Eno has poked though hundreds of haunted homes in his career as a paranormal investigator. He never charged until recently, when a flood of calls from outside New England prompted him to ask for travel expenses. What money he makes as a ghost hunter comes from speaking fees and his writing. Eno has devised his own theory about the phantom figures he’s met: they live and breathe, but somewhere else. He believes in a “multiverse,” a vast collection of parallel worlds that exist alongside our own. People we know to be dead in our world may live on in others, and those of us alive and kicking here may be deceased elsewhere.

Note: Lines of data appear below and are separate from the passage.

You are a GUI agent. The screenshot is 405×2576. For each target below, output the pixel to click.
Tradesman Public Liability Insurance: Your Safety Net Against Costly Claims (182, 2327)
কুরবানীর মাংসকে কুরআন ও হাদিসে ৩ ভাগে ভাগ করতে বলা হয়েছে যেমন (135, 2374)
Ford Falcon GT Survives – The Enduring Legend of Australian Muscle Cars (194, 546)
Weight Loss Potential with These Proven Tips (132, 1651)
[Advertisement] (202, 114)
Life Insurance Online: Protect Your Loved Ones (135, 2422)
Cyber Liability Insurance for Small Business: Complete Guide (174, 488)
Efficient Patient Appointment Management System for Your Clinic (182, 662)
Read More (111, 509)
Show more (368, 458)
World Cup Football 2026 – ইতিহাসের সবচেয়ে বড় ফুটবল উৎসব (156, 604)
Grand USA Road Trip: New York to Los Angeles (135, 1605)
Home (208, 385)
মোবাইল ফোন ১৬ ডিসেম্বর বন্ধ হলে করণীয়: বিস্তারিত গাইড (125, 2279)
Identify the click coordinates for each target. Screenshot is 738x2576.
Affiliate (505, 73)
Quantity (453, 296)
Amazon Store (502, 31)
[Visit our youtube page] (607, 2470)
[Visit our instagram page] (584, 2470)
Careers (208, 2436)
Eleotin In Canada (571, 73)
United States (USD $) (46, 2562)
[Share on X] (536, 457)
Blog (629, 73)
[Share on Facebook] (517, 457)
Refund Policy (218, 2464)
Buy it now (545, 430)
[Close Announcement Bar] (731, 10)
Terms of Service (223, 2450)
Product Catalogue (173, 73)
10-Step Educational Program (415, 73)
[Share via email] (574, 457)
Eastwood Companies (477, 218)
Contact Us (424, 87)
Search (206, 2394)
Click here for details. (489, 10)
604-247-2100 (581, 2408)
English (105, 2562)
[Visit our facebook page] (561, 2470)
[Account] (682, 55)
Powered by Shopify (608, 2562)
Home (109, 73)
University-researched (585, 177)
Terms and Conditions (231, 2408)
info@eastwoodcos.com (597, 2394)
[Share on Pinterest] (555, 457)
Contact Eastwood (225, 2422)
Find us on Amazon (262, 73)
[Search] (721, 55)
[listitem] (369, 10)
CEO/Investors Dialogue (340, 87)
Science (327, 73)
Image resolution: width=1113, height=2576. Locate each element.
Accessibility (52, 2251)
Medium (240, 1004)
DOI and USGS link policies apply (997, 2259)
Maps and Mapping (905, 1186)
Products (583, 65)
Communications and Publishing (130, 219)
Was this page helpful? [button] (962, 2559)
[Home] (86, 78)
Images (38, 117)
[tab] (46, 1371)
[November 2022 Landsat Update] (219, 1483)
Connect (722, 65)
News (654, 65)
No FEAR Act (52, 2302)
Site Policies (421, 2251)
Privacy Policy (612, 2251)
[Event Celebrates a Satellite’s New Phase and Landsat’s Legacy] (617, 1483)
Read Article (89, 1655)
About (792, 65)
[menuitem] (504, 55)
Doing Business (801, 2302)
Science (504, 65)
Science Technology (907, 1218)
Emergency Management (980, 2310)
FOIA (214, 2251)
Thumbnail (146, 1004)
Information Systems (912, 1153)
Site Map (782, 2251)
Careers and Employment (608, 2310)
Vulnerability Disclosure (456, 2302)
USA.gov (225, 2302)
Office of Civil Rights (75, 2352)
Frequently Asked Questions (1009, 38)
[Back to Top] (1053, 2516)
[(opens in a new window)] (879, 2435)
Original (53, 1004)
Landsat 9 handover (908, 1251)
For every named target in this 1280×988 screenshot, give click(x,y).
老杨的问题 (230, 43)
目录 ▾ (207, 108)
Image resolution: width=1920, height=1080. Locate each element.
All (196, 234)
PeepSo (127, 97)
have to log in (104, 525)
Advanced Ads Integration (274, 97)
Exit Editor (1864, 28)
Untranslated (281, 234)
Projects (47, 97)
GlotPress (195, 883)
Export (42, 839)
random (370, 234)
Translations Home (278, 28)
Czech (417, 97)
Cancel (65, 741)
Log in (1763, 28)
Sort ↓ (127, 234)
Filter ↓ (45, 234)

Sometimes, according to his theory, those other worlds and our own intersect, and when they do, things can go bump in the night.

“If you hear Aunt Jane skipping down the stairs two weeks after her funeral, it’s not necessarily the spirit of Aunt Jane,” Eno says. “It could be Aunt Jane alive, two years earlier.”

Eno is quick to admit he didn’t invent the idea of parallel worlds. A Princeton physicist first suggested the multiverse concept some fifty years ago to plug a hole in quantum theory. Back then most scientists tried to ignore the proposal, but over the past few decades it has gained wider acceptance. Eno picked it up in a college philosophy course.

Eno believes in a “multiverse,” a vast collection of parallel worlds that exist alongside our own. People we know to be dead in our world may live on in others, and those of us alive and kicking here may be deceased elsewhere.

It’s not an easy notion to grasp, but over the past few years Eno has found his audience steadily growing. He’s written several books expounding his theory, all published by his family’s company, New River Press. The latest, Turning Home: God, Ghosts & Human Destiny, has hit the Amazon bestseller list twice. He’s signed on with a California publicist, who has him traveling the country for speaking engagements and investigations. In July, he addressed the national conference of Mensa. And he’s become an occasional guest on Art Bell’s syndicated late night talk fest “Coast to Coast,” which—with up to 30 million listeners—boasts the largest audience of any radio show in the United States.